--- Task details ---
Beginning with the line that holds "Roses are Blue (62, 1955)" in the data below, give again every line through the one that holds "[next-page] (470, 2030)", exactly as written.

Dataset entries:
+ + + +
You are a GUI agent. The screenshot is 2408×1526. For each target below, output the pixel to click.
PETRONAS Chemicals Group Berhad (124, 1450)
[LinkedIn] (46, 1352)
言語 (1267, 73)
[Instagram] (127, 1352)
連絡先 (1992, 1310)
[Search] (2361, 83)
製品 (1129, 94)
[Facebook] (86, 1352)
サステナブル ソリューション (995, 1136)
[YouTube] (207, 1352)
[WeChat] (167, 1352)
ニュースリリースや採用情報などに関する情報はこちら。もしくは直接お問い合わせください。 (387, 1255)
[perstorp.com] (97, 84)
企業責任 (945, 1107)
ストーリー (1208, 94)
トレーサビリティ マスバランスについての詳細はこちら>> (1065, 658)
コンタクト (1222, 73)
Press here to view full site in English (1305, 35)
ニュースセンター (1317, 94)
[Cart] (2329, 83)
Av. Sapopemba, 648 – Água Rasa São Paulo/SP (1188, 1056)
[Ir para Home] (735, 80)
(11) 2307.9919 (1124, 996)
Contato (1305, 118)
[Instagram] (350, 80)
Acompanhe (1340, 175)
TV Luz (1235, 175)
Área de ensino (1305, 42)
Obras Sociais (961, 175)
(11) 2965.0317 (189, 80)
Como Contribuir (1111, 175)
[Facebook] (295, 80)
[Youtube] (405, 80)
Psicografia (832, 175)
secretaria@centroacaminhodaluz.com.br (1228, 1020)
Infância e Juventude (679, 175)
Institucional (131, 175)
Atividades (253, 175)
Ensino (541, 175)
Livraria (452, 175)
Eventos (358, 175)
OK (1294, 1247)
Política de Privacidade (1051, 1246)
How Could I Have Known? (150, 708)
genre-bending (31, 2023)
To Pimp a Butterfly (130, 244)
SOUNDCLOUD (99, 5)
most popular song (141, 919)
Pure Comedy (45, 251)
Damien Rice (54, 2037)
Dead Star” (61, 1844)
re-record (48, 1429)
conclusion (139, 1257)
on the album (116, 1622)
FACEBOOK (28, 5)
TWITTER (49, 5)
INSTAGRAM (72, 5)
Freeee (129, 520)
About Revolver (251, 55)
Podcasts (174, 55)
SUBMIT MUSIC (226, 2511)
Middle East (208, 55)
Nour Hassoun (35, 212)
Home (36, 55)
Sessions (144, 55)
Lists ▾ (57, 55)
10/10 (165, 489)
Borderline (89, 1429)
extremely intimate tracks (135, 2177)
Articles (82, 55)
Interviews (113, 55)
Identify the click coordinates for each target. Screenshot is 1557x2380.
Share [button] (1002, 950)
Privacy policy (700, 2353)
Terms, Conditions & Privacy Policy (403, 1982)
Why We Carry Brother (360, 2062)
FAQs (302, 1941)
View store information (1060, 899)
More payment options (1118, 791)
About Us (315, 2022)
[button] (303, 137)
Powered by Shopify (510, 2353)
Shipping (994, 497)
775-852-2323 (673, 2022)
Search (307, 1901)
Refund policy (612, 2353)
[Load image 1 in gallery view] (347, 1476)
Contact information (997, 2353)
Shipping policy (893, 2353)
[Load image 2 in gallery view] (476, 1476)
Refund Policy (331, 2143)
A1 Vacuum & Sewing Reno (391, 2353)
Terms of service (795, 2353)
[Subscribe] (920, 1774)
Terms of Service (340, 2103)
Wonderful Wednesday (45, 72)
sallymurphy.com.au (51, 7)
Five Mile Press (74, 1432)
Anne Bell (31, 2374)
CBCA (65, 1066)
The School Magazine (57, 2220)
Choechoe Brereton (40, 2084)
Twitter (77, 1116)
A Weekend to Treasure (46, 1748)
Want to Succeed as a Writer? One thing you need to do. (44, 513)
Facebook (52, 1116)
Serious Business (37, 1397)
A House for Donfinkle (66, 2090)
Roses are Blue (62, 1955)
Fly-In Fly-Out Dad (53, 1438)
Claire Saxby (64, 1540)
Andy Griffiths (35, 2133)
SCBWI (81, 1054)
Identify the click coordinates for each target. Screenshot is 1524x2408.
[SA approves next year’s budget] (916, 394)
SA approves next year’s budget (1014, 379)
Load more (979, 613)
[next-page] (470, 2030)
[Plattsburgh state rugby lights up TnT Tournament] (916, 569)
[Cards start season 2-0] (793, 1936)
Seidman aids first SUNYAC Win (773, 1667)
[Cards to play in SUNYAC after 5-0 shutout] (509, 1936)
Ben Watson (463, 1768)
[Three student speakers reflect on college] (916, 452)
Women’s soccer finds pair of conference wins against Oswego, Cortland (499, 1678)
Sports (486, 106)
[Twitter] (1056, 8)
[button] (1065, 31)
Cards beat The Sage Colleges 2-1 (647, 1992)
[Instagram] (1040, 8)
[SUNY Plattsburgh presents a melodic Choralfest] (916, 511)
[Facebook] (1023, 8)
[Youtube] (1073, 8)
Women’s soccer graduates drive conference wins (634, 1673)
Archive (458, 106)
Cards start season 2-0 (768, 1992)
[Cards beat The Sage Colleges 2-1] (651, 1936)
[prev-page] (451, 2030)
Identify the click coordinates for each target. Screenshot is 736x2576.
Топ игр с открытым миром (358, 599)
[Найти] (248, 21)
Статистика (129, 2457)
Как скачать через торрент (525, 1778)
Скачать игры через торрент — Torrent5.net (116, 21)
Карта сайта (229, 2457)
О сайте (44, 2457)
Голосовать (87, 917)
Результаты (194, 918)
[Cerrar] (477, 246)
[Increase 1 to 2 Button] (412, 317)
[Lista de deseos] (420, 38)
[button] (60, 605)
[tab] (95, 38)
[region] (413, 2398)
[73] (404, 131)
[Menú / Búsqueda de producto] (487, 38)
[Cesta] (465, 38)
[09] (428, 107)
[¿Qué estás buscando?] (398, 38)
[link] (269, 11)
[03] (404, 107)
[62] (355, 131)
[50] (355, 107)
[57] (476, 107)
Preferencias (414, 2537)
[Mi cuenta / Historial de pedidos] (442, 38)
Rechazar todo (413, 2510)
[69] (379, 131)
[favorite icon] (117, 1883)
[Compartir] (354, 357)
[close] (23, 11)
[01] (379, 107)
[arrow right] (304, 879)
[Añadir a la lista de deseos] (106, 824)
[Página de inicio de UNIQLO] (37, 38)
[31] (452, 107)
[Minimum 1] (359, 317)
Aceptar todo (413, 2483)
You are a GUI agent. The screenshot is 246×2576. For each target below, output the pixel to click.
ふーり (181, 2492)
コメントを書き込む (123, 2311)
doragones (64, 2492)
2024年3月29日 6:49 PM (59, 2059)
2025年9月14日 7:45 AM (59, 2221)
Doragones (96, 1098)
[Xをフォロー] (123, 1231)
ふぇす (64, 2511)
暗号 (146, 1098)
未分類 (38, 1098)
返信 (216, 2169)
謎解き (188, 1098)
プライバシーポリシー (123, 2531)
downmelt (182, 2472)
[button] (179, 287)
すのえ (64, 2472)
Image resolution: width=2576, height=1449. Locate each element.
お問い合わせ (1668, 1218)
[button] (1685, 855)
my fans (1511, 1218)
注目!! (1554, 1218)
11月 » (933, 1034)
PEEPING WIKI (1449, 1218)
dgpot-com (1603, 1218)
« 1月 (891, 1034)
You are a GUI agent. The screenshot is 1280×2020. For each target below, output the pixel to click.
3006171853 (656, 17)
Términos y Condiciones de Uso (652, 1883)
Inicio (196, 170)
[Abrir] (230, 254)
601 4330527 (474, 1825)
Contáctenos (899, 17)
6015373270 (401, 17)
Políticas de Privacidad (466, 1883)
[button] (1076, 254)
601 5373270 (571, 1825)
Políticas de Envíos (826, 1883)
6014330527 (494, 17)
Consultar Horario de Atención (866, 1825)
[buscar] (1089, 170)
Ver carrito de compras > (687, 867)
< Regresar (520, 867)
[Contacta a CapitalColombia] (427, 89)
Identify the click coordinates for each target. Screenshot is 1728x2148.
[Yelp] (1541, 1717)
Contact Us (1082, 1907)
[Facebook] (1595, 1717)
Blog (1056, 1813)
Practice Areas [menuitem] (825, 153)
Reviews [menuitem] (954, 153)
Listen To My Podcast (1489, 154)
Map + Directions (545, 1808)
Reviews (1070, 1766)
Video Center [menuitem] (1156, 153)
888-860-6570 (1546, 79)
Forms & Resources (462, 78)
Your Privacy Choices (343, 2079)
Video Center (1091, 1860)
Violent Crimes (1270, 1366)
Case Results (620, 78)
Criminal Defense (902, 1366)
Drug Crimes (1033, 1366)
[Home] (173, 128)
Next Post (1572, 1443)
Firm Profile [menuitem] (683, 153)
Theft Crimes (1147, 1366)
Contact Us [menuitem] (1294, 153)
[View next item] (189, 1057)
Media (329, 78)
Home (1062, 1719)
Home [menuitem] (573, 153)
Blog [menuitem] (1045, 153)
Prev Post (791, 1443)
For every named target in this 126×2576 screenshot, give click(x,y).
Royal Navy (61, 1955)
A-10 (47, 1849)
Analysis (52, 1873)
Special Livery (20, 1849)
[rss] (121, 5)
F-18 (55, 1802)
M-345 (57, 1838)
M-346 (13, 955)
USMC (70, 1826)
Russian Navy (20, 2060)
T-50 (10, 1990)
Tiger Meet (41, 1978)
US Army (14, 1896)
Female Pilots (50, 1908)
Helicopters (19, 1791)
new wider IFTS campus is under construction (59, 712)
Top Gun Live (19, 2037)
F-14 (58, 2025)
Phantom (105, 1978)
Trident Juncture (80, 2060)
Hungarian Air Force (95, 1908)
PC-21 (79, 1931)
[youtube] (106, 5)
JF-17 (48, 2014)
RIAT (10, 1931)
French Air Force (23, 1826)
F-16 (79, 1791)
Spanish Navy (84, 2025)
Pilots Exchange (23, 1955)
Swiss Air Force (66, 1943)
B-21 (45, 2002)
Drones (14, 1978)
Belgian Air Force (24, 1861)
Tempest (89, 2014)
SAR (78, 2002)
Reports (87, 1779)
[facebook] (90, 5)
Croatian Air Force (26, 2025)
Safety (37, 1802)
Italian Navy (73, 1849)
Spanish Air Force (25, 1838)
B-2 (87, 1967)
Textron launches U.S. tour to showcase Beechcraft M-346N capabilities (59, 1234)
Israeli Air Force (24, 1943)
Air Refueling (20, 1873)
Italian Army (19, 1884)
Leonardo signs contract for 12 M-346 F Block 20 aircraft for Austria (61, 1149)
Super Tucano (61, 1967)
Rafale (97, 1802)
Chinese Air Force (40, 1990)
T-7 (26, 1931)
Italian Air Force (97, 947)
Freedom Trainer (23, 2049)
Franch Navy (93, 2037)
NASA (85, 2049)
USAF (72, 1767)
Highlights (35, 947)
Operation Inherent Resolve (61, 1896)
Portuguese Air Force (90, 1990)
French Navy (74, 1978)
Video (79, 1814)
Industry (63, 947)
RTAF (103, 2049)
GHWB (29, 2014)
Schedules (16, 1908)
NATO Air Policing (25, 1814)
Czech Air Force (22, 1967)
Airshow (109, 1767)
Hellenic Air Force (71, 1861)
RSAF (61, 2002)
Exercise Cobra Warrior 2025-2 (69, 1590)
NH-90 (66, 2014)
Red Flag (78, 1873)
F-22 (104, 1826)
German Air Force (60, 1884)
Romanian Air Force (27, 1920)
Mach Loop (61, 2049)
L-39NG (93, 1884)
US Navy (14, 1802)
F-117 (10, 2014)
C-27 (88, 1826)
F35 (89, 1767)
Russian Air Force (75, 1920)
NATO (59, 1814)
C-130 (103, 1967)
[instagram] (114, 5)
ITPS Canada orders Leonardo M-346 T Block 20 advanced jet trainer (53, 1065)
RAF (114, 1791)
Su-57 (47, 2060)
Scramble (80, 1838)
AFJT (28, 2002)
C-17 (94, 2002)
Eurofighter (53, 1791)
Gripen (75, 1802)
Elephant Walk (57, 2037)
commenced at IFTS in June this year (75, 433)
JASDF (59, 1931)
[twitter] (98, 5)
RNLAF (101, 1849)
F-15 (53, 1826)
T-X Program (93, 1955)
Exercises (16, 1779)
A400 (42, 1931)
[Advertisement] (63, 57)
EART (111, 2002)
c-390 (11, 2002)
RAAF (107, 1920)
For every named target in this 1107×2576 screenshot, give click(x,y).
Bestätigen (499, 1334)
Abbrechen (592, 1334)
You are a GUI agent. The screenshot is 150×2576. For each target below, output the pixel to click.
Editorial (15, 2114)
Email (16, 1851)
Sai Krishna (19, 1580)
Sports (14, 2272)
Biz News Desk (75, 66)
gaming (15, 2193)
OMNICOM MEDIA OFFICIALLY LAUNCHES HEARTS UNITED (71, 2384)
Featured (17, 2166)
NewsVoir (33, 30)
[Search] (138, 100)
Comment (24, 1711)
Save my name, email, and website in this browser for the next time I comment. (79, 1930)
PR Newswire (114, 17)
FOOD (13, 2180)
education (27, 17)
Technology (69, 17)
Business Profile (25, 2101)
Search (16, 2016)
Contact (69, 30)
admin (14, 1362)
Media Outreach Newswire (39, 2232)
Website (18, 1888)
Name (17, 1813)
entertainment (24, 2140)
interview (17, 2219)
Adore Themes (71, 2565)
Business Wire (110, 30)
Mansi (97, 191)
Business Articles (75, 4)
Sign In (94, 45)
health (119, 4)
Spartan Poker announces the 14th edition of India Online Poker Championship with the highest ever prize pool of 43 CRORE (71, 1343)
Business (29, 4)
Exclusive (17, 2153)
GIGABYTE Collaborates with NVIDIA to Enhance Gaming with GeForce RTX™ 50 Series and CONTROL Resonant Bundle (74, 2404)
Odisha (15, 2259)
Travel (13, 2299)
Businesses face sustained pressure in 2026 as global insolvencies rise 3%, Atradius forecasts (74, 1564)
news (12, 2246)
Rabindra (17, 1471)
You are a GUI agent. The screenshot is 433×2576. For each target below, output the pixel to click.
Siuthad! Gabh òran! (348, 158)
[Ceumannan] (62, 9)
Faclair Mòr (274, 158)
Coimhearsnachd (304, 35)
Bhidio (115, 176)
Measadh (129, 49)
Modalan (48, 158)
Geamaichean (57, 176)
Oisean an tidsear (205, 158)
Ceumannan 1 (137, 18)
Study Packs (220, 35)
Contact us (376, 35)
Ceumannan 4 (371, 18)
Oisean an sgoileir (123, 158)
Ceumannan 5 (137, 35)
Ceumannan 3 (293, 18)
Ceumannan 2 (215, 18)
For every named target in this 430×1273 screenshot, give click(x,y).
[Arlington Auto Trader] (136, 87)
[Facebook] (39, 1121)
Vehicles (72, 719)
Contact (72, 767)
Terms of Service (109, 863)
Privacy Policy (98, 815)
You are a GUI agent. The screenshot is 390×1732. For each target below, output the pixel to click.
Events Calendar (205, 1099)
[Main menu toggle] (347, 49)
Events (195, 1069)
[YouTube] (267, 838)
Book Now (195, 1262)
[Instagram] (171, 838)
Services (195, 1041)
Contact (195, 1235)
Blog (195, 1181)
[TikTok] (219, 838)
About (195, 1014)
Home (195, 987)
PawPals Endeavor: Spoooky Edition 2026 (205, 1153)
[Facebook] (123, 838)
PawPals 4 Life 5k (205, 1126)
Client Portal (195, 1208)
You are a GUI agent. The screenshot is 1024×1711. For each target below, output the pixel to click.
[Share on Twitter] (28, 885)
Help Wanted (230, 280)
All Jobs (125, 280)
+ + + +
--- Response to the task ---
Roses are Blue (62, 1955)
Fly-In Fly-Out Dad (53, 1438)
Claire Saxby (64, 1540)
Andy Griffiths (35, 2133)
SCBWI (81, 1054)
Identify the click coordinates for each target. Screenshot is 1524x2408.
[SA approves next year’s budget] (916, 394)
SA approves next year’s budget (1014, 379)
Load more (979, 613)
[next-page] (470, 2030)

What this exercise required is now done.